Aim of the task
Copy exactly the lines of the records below, and only those lines, beginning with the line that contains "This screenshot has height=540, width=820." and ending with the line that contains "Task: Click the checkmark".

Records for this task START

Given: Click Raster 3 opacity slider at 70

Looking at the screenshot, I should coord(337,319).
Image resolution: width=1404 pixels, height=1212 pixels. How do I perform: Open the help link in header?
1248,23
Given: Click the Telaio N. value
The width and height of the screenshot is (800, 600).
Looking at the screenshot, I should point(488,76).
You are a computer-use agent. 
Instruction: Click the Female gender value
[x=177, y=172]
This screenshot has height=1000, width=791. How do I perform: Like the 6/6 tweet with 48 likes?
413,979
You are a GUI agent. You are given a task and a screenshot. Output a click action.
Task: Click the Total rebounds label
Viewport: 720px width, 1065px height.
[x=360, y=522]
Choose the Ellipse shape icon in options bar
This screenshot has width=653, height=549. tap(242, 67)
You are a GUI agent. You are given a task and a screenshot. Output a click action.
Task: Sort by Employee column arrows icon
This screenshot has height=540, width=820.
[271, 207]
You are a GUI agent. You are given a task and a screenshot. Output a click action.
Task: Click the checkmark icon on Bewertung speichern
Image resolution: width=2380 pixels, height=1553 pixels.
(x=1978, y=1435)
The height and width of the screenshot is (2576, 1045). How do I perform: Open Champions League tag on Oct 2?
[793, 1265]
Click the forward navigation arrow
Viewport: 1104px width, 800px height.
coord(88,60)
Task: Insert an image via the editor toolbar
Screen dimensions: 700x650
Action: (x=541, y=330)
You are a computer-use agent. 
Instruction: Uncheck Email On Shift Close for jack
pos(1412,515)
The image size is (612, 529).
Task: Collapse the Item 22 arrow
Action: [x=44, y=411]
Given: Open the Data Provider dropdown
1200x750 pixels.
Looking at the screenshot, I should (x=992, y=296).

Records for this task END

Your response
This screenshot has height=540, width=820.
[271, 207]
You are a GUI agent. You are given a task and a screenshot. Output a click action.
Task: Click the checkmark icon on Bewertung speichern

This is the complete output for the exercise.